In the upcoming election, Illinois Sen. Dick Durbin is challenged by dairyman State Sen. Jim Oberweis and Gov. Pat Quinn is challenged by entrepreneur Bruce Rauner. But despite thousands of gun deaths in Illinois and a daily blood bath in Chicago, the challengers hew to the NRA party line on gun laws that things are just fine.
Sen. Oberweis told the Chicago Tribune editorial board this month he has not seen "evidence" that background checks would reduce crime. More than 2.1 million illegal gun sales, including 1 million attempted purchases by convicted felons, have been stopped by the Brady Handgun Violence Prevention Act in two decades, the Washington Post reported in February. Guns sold without background checks represent 40 percent of all sales.

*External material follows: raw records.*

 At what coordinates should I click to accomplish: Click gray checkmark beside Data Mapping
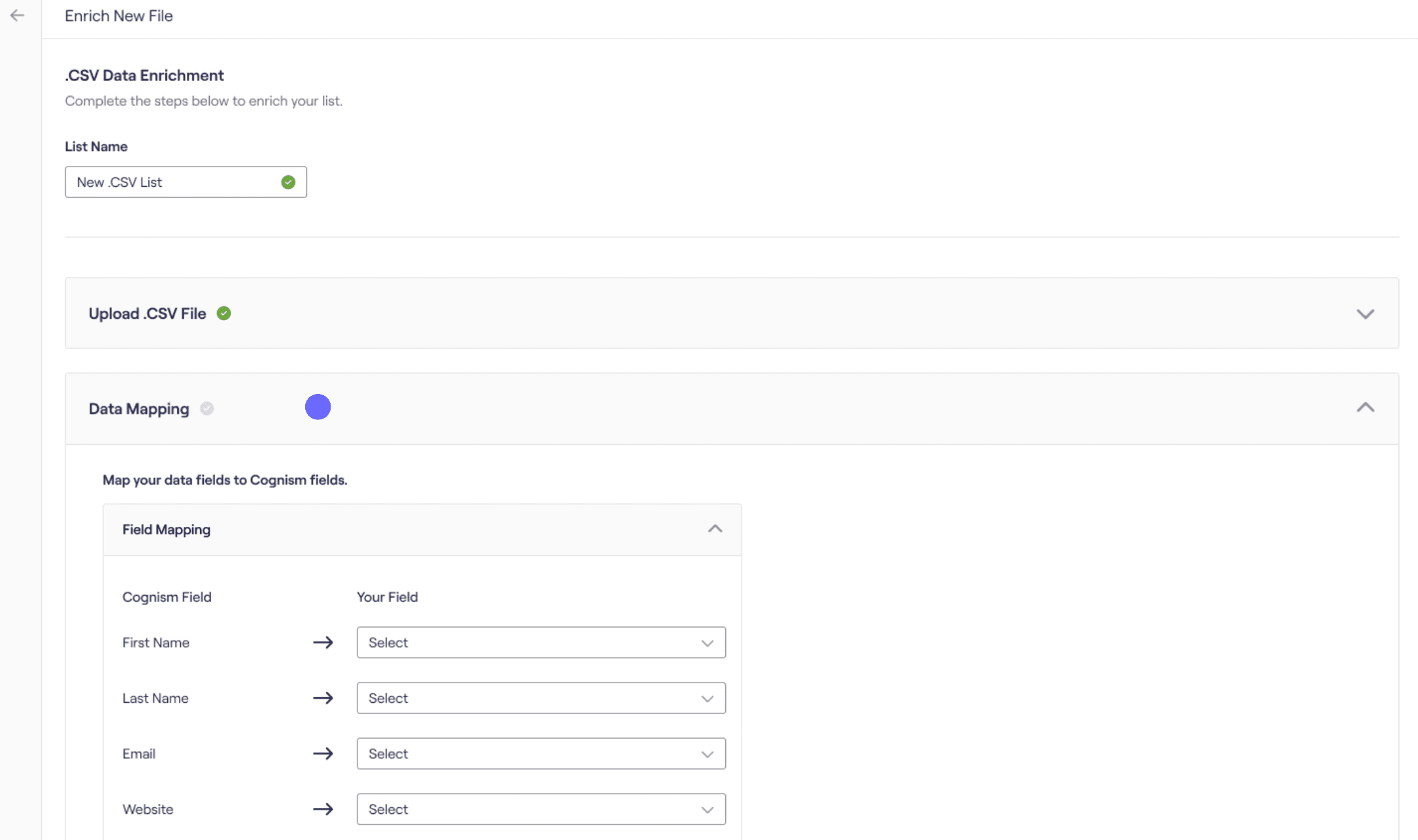click(207, 409)
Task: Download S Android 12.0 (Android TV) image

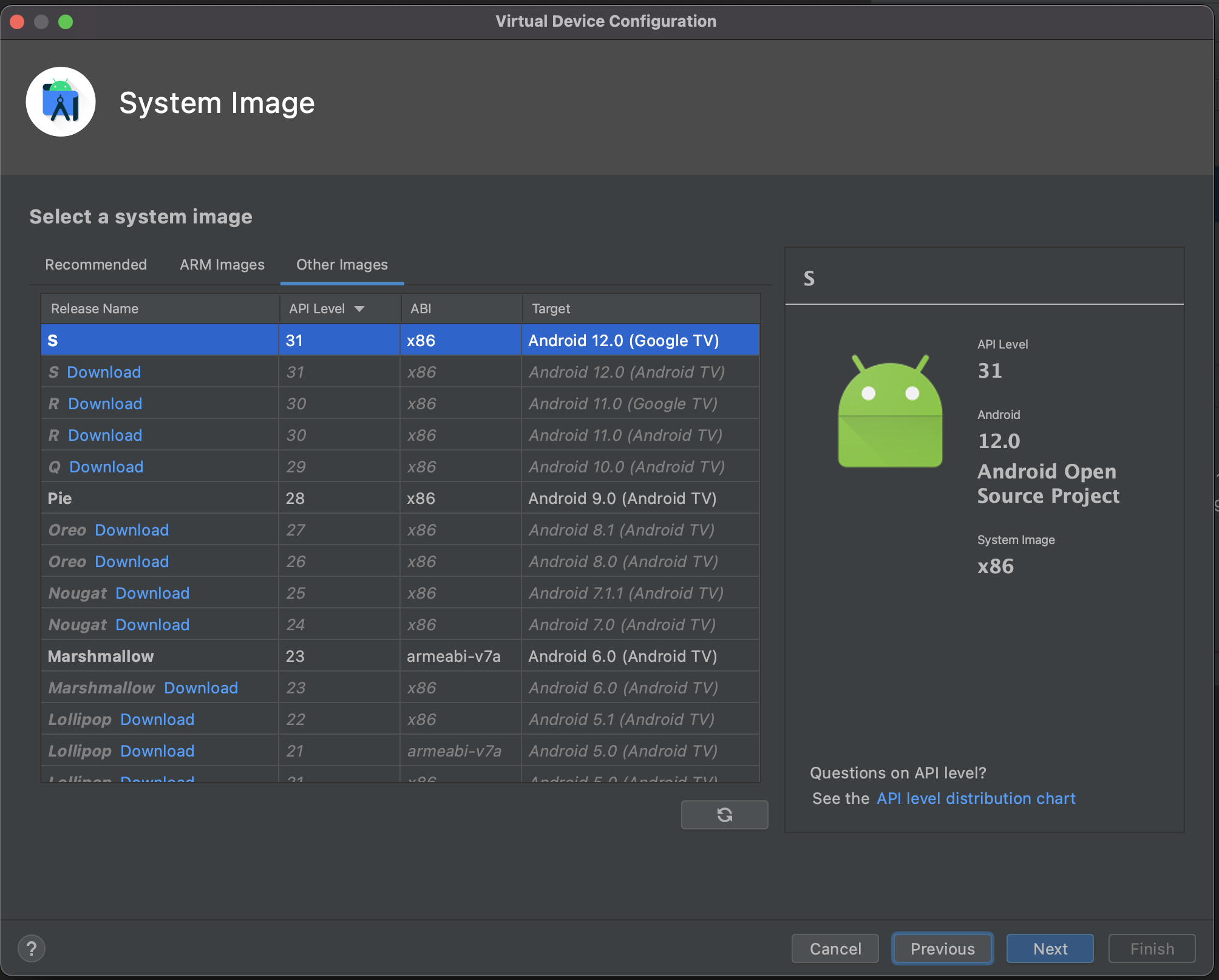Action: 104,372
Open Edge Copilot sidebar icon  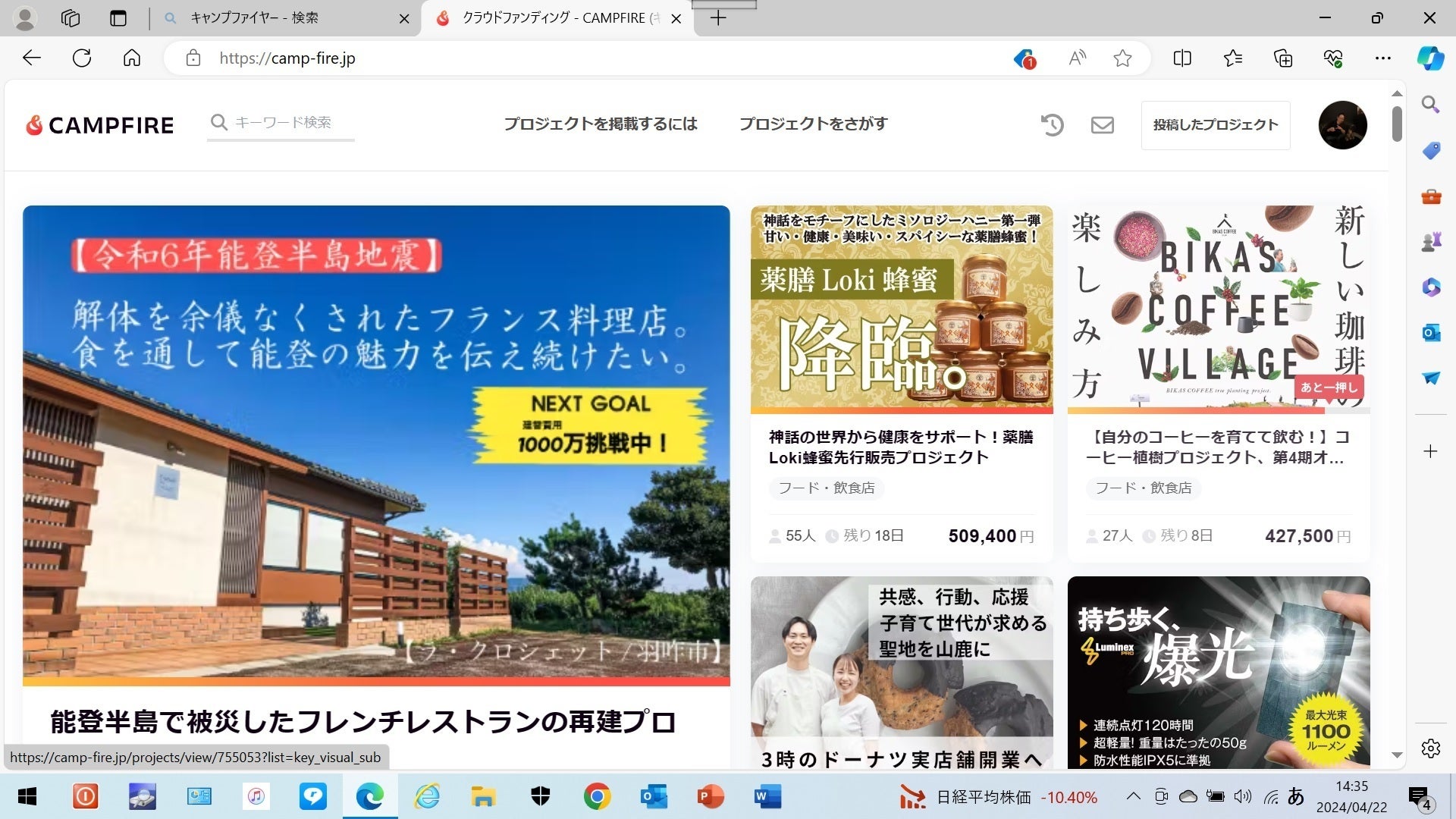coord(1430,58)
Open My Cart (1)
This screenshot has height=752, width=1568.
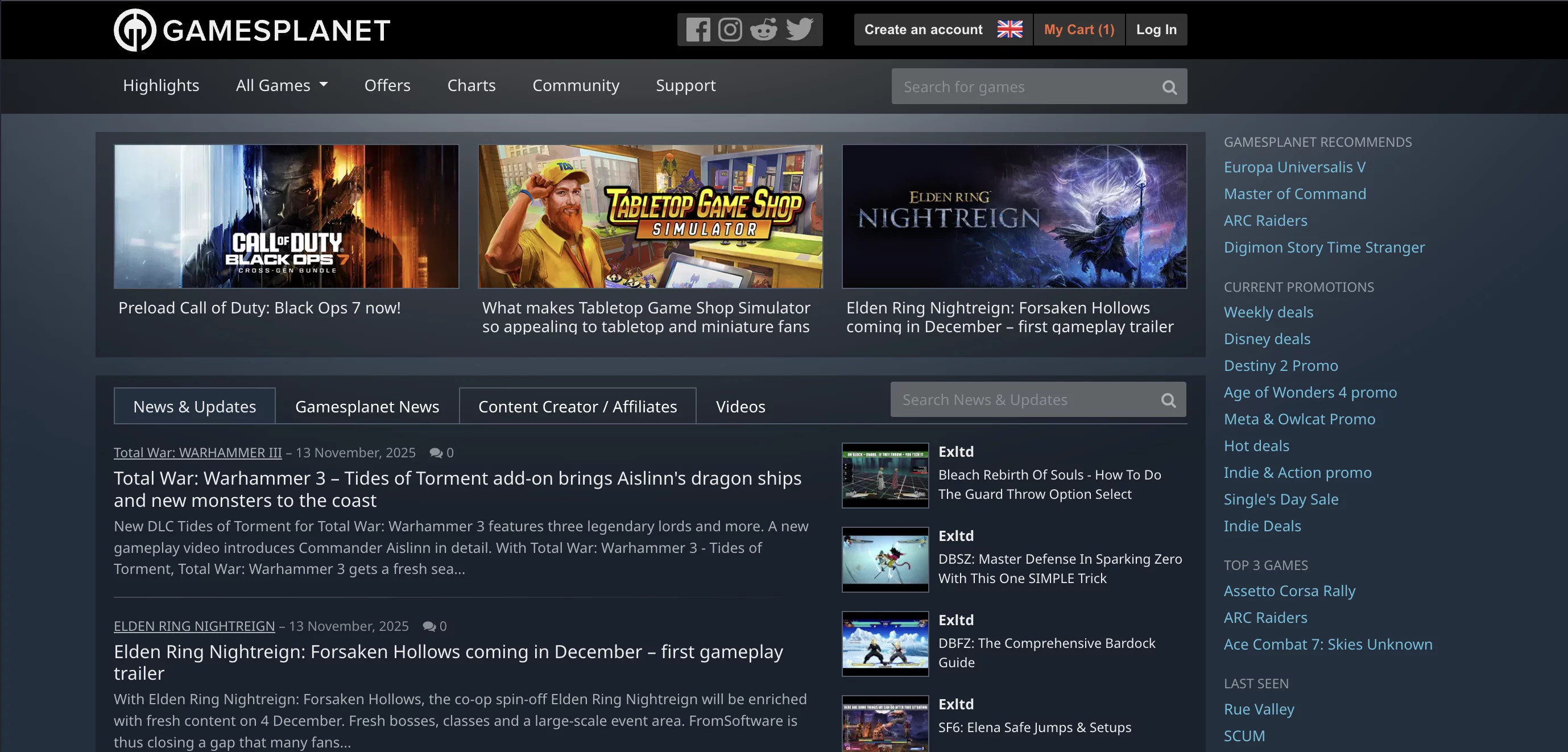coord(1079,29)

Sen. Oberweis also repeated the NRA's favorite fiction: gun laws don't work. Chicago's gun violence problem persists despite Illinois having some of the "nation's toughest gun laws," Sen. Oberweis told the board, conveniently leaving Indiana, Wisconsin, Mississippi and gun friendly counties out of the equation. Days later a gun from Indiana was used to shoot at a CTA train.
Gubernatorial candidate Bruce Rauner supports citizens owning assault weapons such as the one used to shoot at a CTA train.
Janey Rountree of the Office of Chicago Mayor Rahm Emanuel elaborated on Chicago's gun trafficking problem at the Illinois Gun Violence Prevention Summit this month in Chicago, hosted by the Center for American Progress Action Fund and Illinois Council Against Handgun Violence. She said Chicago's "non-gun murder" rate is similar to New York, Los Angeles and other large cities while its gun murder rate is sky high, thanks to illegal gun trafficking from gun-friendly states. "Our murder rate would drop to a tenth," said Rountree without the infusion of trafficked guns.
And there is another way the candidates echo the NRA. Both assail high taxes but ignore the "gun tax" everyone in the city of Chicago pays because gun owners are not required to have insurance. According to ABC 7 Chicago, taxpayers pay about $52,000 per gunshot victim, most of whom are uninsured. In 2011, John H. Stroger Jr. Hospital alone, the county's Level 1 trauma center, saw 670 gunshot victims.
Tell corporate America to get off the "sidelines" and take a stand against gun violence including "can't miss" sniper weapons sold to civilians. When corporations want sane gun laws, we will have sane gun laws.